Could you retype the whole listing, word for word?

= = =

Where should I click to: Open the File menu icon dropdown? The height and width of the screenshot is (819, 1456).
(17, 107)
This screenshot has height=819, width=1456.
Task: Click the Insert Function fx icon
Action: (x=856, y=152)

= = =

**RESULT BELOW**
Where should I click to: Open the File menu icon dropdown? The height and width of the screenshot is (819, 1456).
(17, 107)
This screenshot has height=819, width=1456.
Task: Click the Insert Function fx icon
Action: (x=856, y=152)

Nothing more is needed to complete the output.